ACOG Launches Emergency Contraception Campaign
Improved access to morning-after pill could cut unwanted pregnancy and abortion 50 percent
THURSDAY, May 11 (HealthDay News) -- The American College of Obstetricians and Gynecologists (ACOG) launched a national campaign this week at their annual meeting in Washington, D.C., to educate women about emergency contraception. The "Ask me" campaign offers posters for medical offices and buttons physicians can wear to jump-start doctor-patient discussions.

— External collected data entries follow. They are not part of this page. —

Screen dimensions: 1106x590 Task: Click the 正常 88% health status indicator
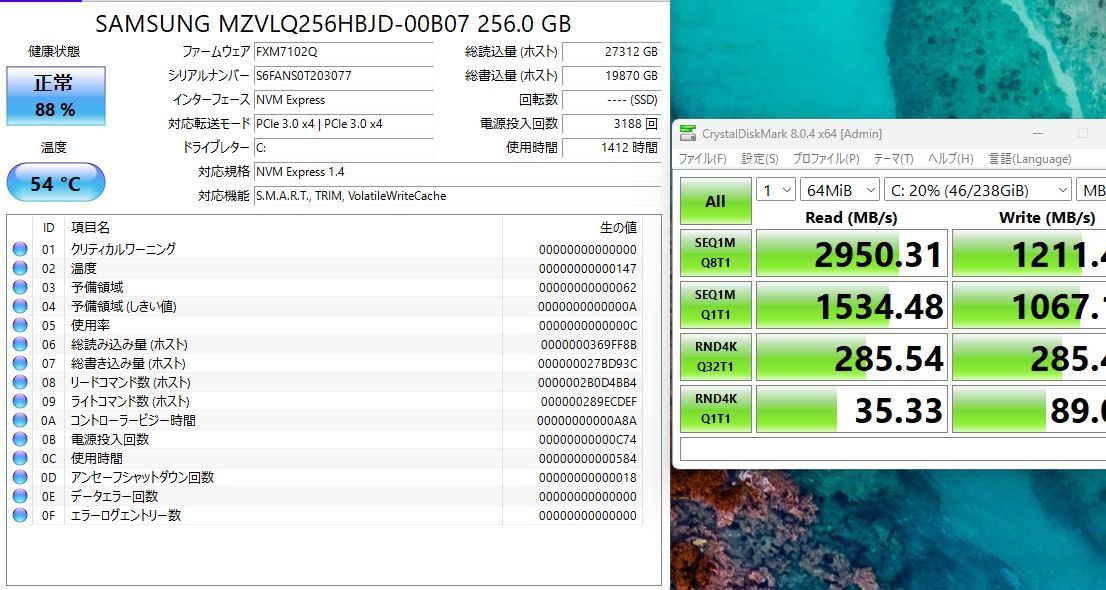click(x=55, y=96)
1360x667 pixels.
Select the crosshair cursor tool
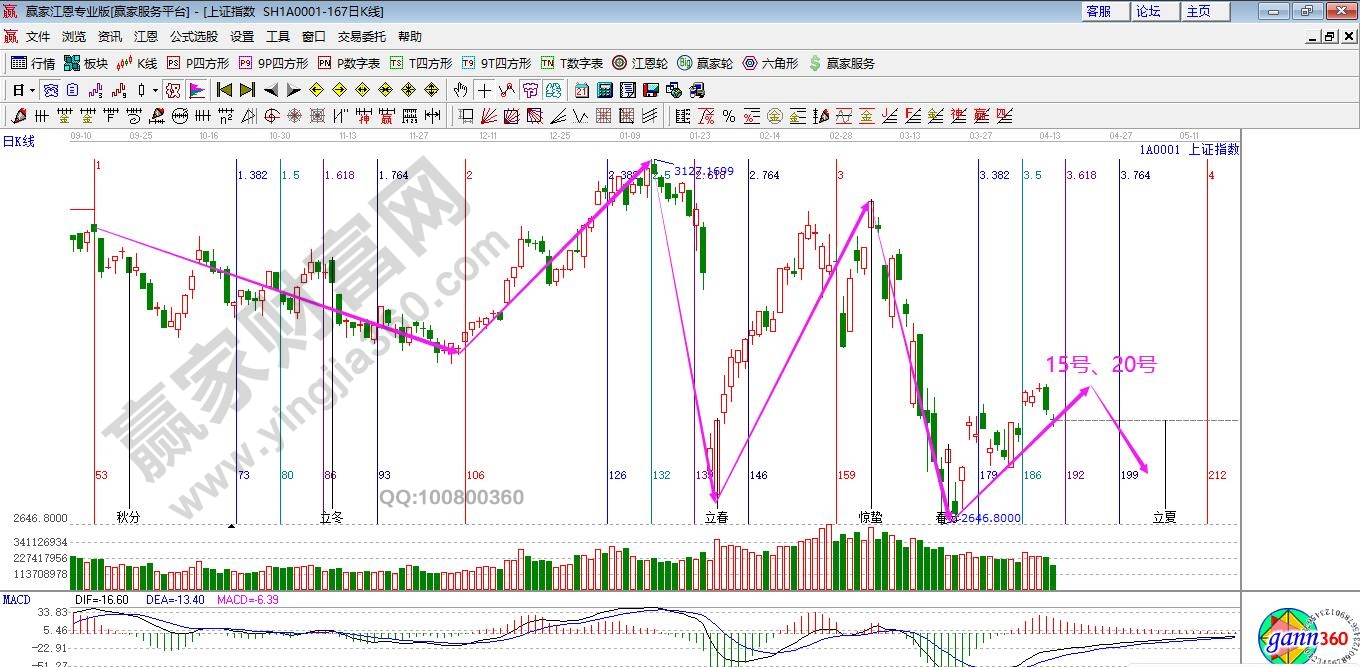pos(484,90)
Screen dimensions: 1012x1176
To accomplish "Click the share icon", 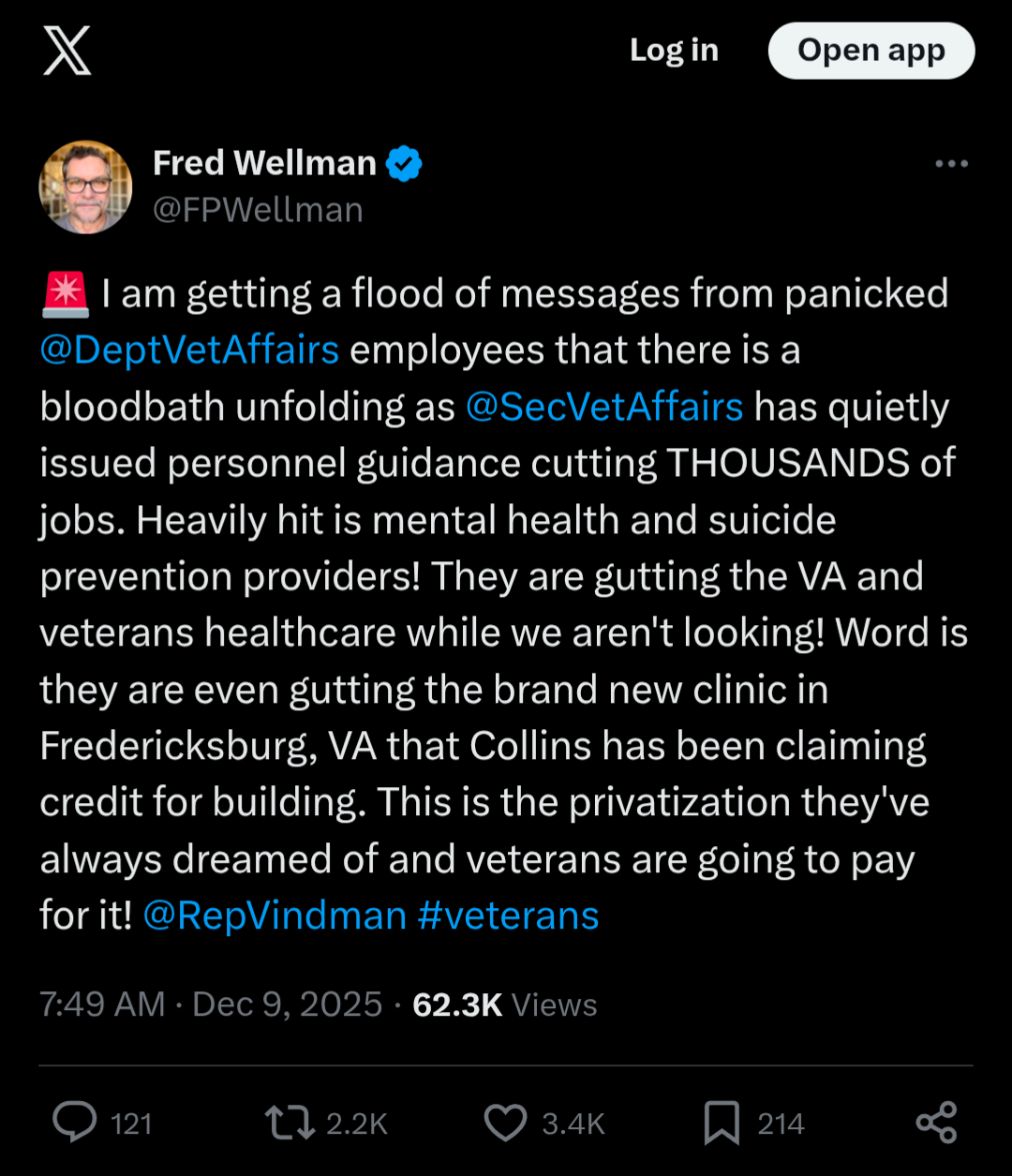I will coord(936,1123).
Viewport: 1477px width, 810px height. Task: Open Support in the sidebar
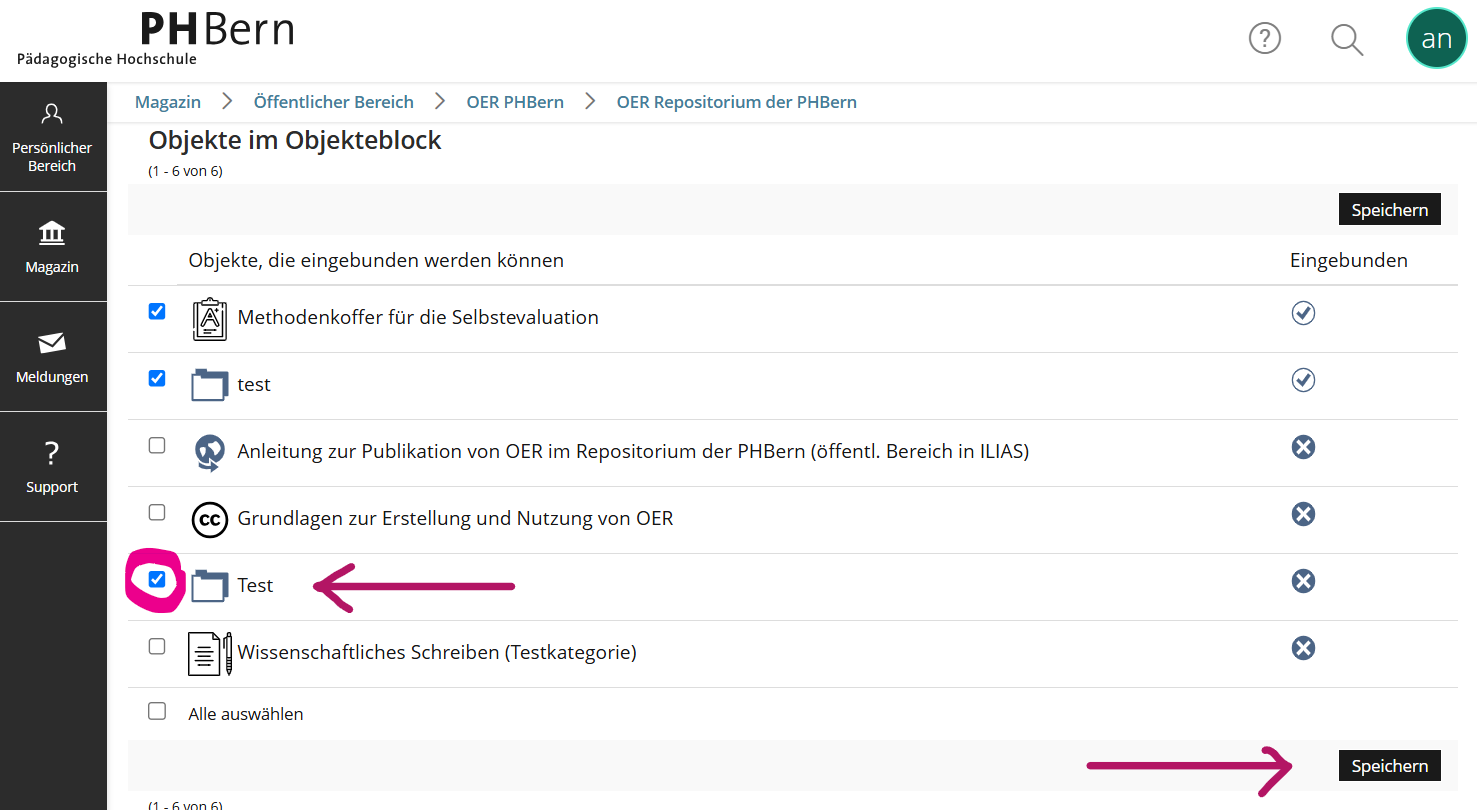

ACOG encourages its members to provide advance prescriptions for emergency contraception to patients.
"Through the 'Ask me' campaign, we're optimistic that our specialty's proactive approach -- by promoting advance prescriptions for emergency contraception -- will improve wider access and greater usage of emergency contraception," ACOG president Michael T. Mennuti, M.D., of the University of Pennsylvania School of Medicine, said in a statement. "Unplanned pregnancy is a major public health issue in the U.S. As ob-gyns, it's our mission to advocate for, protect, and advance women's health, and that's really what this campaign is about."
Almost half (49 percent) of this country's annual 6 million pregnancies are unplanned. Improved access to emergency contraception could reduce unwanted pregnancy rates and abortion by 50 percent, according to ACOG.